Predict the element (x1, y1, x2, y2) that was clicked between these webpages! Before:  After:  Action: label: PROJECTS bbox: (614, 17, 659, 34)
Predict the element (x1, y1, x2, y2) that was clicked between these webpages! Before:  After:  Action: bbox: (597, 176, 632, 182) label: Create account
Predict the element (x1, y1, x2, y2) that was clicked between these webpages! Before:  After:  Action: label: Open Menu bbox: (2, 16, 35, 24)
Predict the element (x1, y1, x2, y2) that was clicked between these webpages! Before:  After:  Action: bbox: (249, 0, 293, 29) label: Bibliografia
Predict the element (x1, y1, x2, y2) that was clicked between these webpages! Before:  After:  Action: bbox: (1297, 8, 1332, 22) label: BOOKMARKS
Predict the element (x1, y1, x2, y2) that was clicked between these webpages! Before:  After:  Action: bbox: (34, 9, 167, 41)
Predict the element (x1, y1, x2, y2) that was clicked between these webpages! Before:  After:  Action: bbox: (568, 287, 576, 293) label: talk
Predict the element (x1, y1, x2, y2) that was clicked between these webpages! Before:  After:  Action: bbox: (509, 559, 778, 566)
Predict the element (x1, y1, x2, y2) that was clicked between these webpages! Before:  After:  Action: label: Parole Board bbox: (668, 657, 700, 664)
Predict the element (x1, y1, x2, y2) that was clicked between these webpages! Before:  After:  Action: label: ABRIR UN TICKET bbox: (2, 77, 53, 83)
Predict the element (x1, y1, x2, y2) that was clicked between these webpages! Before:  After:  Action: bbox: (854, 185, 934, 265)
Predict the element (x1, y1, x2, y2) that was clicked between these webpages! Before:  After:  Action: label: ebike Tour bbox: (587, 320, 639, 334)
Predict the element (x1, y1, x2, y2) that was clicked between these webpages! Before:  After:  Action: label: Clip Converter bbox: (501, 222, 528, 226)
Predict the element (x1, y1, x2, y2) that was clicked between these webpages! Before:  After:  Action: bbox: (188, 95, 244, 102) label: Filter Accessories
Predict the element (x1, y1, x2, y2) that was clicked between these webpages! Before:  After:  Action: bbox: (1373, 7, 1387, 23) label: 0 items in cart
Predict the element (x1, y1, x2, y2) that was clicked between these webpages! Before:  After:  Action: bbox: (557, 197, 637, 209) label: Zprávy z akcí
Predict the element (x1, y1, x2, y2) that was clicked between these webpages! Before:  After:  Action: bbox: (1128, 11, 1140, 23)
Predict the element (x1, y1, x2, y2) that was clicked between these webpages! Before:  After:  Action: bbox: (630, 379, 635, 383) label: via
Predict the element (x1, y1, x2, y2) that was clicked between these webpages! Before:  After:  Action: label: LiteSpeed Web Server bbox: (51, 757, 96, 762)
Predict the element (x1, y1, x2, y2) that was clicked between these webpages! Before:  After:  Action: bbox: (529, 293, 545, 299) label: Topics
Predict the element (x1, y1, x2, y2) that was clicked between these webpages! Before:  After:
□ □ □ □ □
Short task
Can you reproduce the whole listing above with each "clicked" renamed to "selected" and nothing else altered?

The output
Predict the element (x1, y1, x2, y2) that was selected between these webpages! Before:  After:  Action: label: PROJECTS bbox: (614, 17, 659, 34)
Predict the element (x1, y1, x2, y2) that was selected between these webpages! Before:  After:  Action: bbox: (597, 176, 632, 182) label: Create account
Predict the element (x1, y1, x2, y2) that was selected between these webpages! Before:  After:  Action: label: Open Menu bbox: (2, 16, 35, 24)
Predict the element (x1, y1, x2, y2) that was selected between these webpages! Before:  After:  Action: bbox: (249, 0, 293, 29) label: Bibliografia
Predict the element (x1, y1, x2, y2) that was selected between these webpages! Before:  After:  Action: bbox: (1297, 8, 1332, 22) label: BOOKMARKS
Predict the element (x1, y1, x2, y2) that was selected between these webpages! Before:  After:  Action: bbox: (34, 9, 167, 41)
Predict the element (x1, y1, x2, y2) that was selected between these webpages! Before:  After:  Action: bbox: (568, 287, 576, 293) label: talk
Predict the element (x1, y1, x2, y2) that was selected between these webpages! Before:  After:  Action: bbox: (509, 559, 778, 566)
Predict the element (x1, y1, x2, y2) that was selected between these webpages! Before:  After:  Action: label: Parole Board bbox: (668, 657, 700, 664)
Predict the element (x1, y1, x2, y2) that was selected between these webpages! Before:  After:  Action: label: ABRIR UN TICKET bbox: (2, 77, 53, 83)
Predict the element (x1, y1, x2, y2) that was selected between these webpages! Before:  After:  Action: bbox: (854, 185, 934, 265)
Predict the element (x1, y1, x2, y2) that was selected between these webpages! Before:  After:  Action: label: ebike Tour bbox: (587, 320, 639, 334)
Predict the element (x1, y1, x2, y2) that was selected between these webpages! Before:  After:  Action: label: Clip Converter bbox: (501, 222, 528, 226)
Predict the element (x1, y1, x2, y2) that was selected between these webpages! Before:  After:  Action: bbox: (188, 95, 244, 102) label: Filter Accessories
Predict the element (x1, y1, x2, y2) that was selected between these webpages! Before:  After:  Action: bbox: (1373, 7, 1387, 23) label: 0 items in cart
Predict the element (x1, y1, x2, y2) that was selected between these webpages! Before:  After:  Action: bbox: (557, 197, 637, 209) label: Zprávy z akcí
Predict the element (x1, y1, x2, y2) that was selected between these webpages! Before:  After:  Action: bbox: (1128, 11, 1140, 23)
Predict the element (x1, y1, x2, y2) that was selected between these webpages! Before:  After:  Action: bbox: (630, 379, 635, 383) label: via
Predict the element (x1, y1, x2, y2) that was selected between these webpages! Before:  After:  Action: label: LiteSpeed Web Server bbox: (51, 757, 96, 762)
Predict the element (x1, y1, x2, y2) that was selected between these webpages! Before:  After:  Action: bbox: (529, 293, 545, 299) label: Topics
Predict the element (x1, y1, x2, y2) that was selected between these webpages! Before:  After:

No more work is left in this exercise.